Rewrite the listing below with every "screenshot" changed to "capture" and all other text left as is. Omit the pictures.
# START OF Data section
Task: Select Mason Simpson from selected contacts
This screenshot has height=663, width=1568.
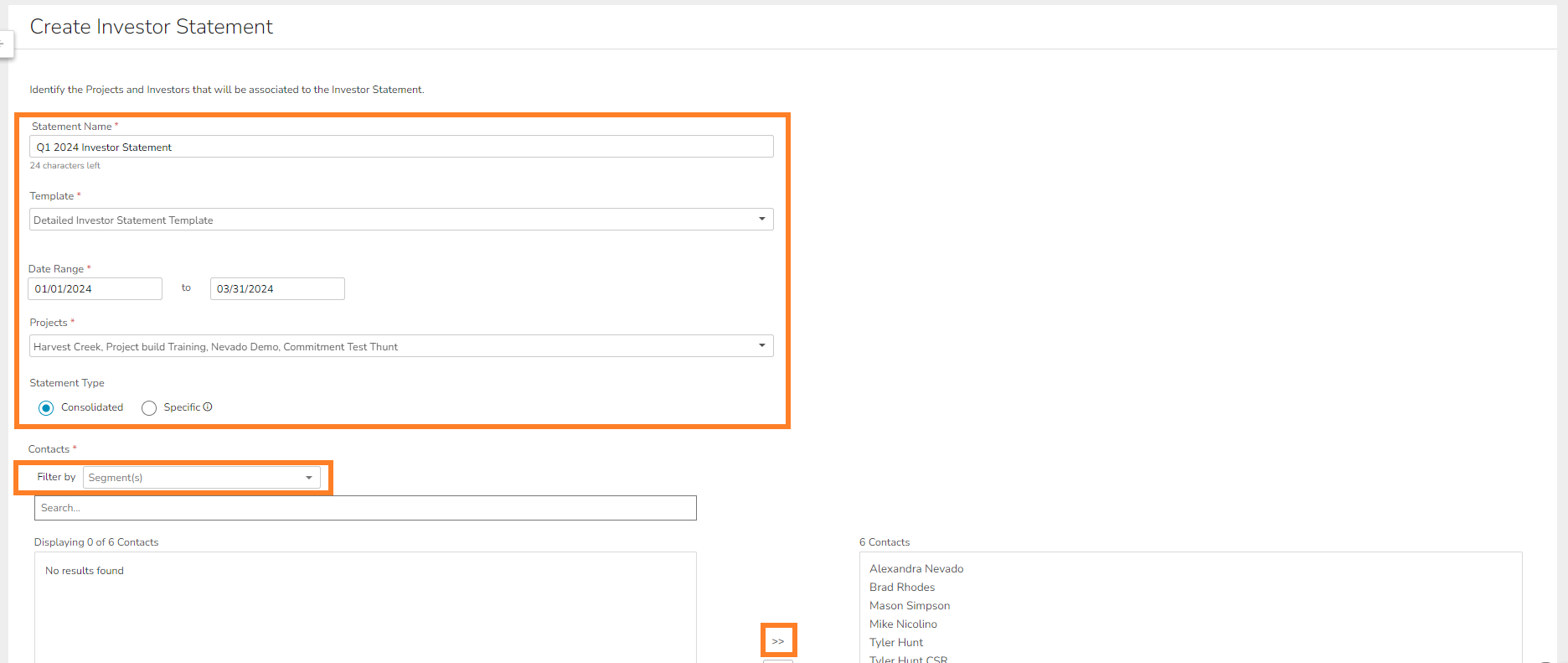Action: tap(910, 606)
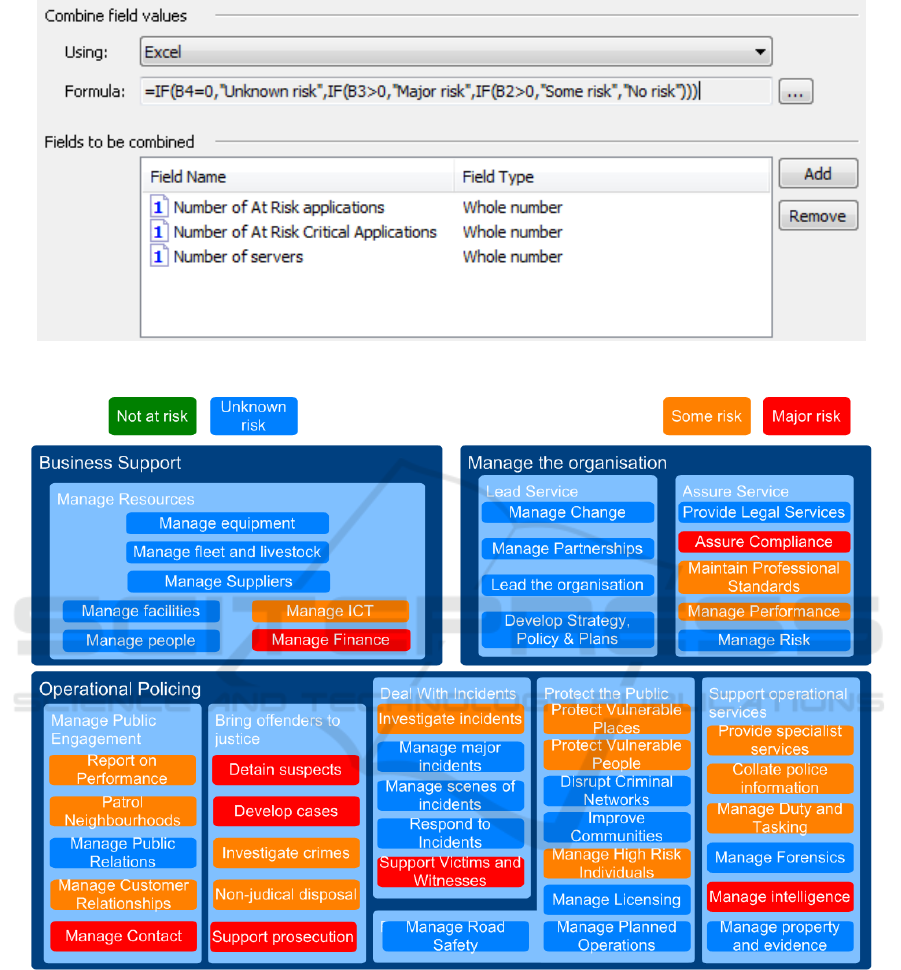
Task: Select the Manage ICT capability box
Action: [x=330, y=611]
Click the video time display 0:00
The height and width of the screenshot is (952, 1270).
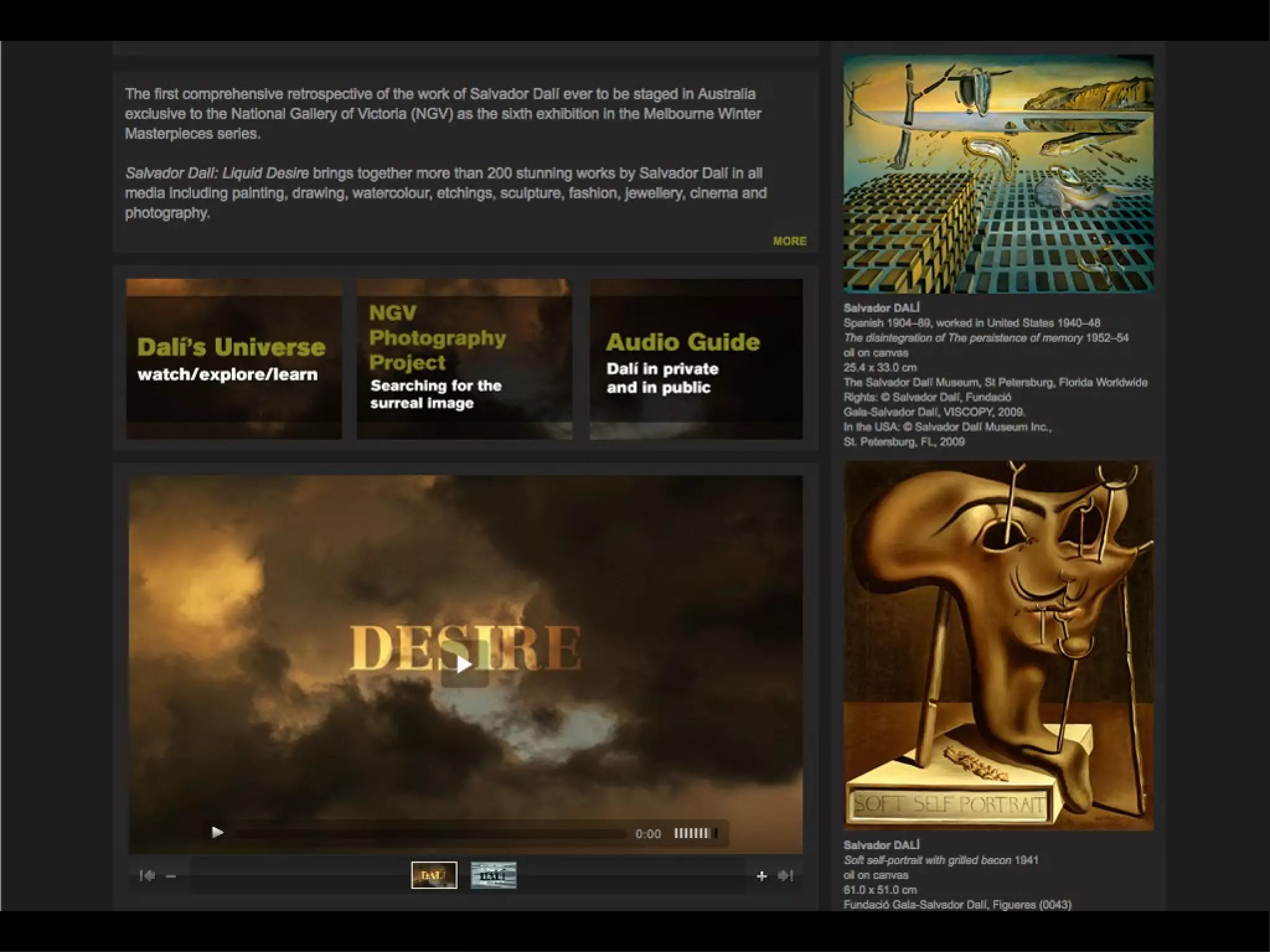[648, 834]
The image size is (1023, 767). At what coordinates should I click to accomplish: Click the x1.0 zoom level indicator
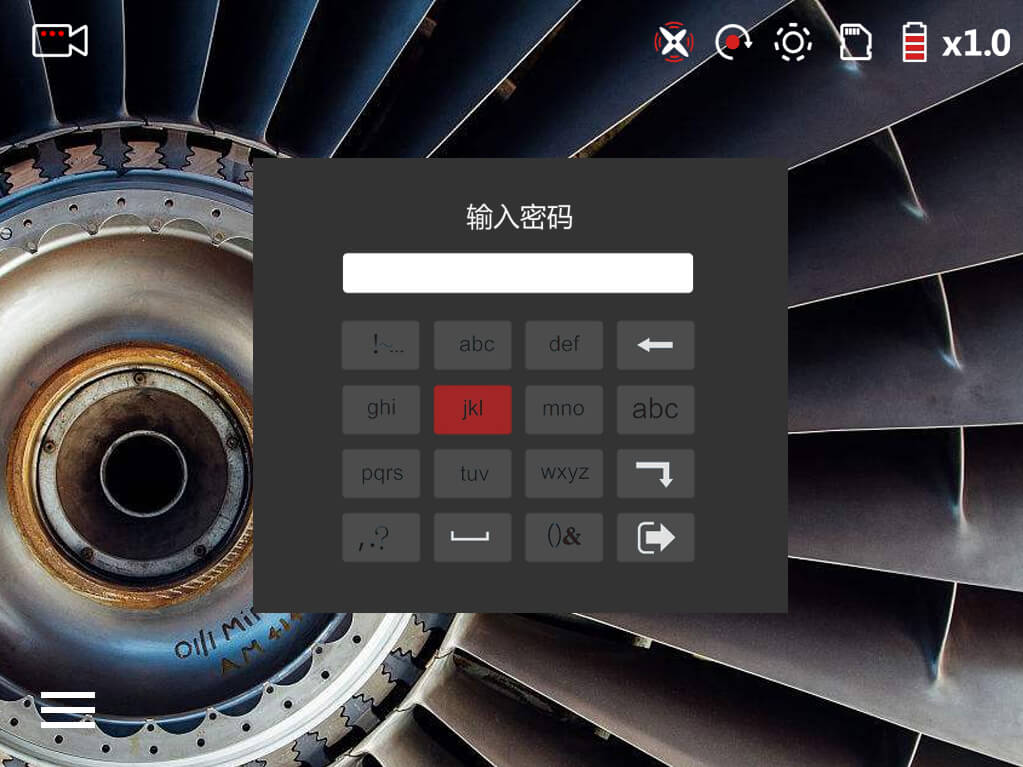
# END OF Data section
## Solution to this exercise
Task: Select Mason Simpson from selected contacts
This capture has height=663, width=1568.
Action: tap(910, 606)
Task: Select the Manage ICT capability box
Action: [x=330, y=611]
Click the video time display 0:00
The height and width of the capture is (952, 1270).
[648, 834]
The image size is (1023, 767). At what coordinates should I click to accomplish: Click the x1.0 zoom level indicator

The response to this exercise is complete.